Comment by holowoodman
2 months ago
> So when I say CIA nowadays, I'm actually thinking both mathematically irrespective of downstream application, and from the choose-your-own-compliance view.
That doesn't help anyone, because it is far too primitive.
A medical device might have a deadly availability vulnerability. That in itself doesn't tell you anything about the actual severity of the vulnerability, because the exploit path might need "the same physical access as pulling the power plug". So not actually a problem.
Or the fix might need a long downtime which harms a number of patients. So maybe a problem, but the cure would be worse than the disease.
Or the vulnerability involves sending "I, Eve Il. Attacker, identified by badge number 666, do want to kill this patient" to the device. So maybe not a problem because an attacker will be caught and punished for murder, because the intent was clear.

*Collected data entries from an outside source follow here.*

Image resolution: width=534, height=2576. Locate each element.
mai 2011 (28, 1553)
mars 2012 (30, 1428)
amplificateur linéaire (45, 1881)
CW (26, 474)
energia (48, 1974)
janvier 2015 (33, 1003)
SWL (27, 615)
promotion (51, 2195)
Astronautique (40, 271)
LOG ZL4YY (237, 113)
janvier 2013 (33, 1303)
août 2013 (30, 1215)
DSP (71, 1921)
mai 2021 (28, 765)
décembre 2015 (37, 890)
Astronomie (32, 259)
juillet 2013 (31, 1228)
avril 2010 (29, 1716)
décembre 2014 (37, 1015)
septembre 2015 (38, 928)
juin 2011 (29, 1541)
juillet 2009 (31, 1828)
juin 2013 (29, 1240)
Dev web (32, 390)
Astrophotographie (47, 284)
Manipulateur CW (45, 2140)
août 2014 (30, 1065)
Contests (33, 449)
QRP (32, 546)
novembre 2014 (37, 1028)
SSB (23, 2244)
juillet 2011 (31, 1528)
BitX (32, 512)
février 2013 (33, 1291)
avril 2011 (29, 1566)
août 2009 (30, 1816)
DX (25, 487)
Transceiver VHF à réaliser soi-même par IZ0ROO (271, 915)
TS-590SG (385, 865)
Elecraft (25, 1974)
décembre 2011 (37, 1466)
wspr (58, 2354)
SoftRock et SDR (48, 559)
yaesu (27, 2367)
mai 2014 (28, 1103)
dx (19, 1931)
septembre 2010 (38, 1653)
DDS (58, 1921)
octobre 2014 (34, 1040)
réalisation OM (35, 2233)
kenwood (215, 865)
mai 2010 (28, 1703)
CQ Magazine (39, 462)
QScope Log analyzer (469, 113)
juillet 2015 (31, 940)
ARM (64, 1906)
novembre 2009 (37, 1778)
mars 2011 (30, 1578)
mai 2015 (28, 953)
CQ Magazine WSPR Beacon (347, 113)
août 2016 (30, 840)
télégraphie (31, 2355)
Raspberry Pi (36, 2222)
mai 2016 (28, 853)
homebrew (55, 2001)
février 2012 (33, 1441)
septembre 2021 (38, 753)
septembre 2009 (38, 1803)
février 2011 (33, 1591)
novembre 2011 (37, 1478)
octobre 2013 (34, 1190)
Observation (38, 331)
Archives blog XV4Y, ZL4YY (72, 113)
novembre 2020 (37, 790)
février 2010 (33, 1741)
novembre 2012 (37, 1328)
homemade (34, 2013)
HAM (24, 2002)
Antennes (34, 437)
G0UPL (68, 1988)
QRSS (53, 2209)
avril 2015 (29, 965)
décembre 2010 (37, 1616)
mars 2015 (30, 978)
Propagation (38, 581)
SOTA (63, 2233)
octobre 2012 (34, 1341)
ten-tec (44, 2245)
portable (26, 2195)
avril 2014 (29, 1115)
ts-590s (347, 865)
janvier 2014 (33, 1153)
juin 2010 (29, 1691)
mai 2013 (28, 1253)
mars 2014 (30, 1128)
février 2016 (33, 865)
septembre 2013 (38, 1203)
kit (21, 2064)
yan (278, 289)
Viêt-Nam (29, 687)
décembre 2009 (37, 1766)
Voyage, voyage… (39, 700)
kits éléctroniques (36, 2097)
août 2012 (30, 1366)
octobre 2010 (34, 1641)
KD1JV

We're talking about different things. I agree CVE ratings and risk/severity/etc levels in general for third party libraries are awkward. I don't have a solution there. That does not mean we should stop reporting and tracking C+I+A violations - they're neutral, specific, and useful.
Risk, severity, etc are careful terms that are typically defined contextually relative to the application... yet CVEs do want some sort of prioritization level reported too for usability reasons, so it feels shoe-horned. Those words are useful in operational context where a team can prioritize based on them, and agreed, a third-party rating must be reinterpreted for the application's rating. CVE ratings is an area where it seems "something is better than nothing", and I don't think about it enough to have an opinion on what would be better.
Conversely, saying a library has a public method with an information flow leak is a statement that we can compositionally track (e.g., dataflow analysis). It's useful info that lets us stand on the shoulders of giants.
FWIW, in an age of LLMs, both kinds of information will be getting even more accessible and practical for many more people. I can imagine flipping my view on risk/severity to being more useful as the LLM can do the compositional reasoning in places the automated symbolic analyzers cannot.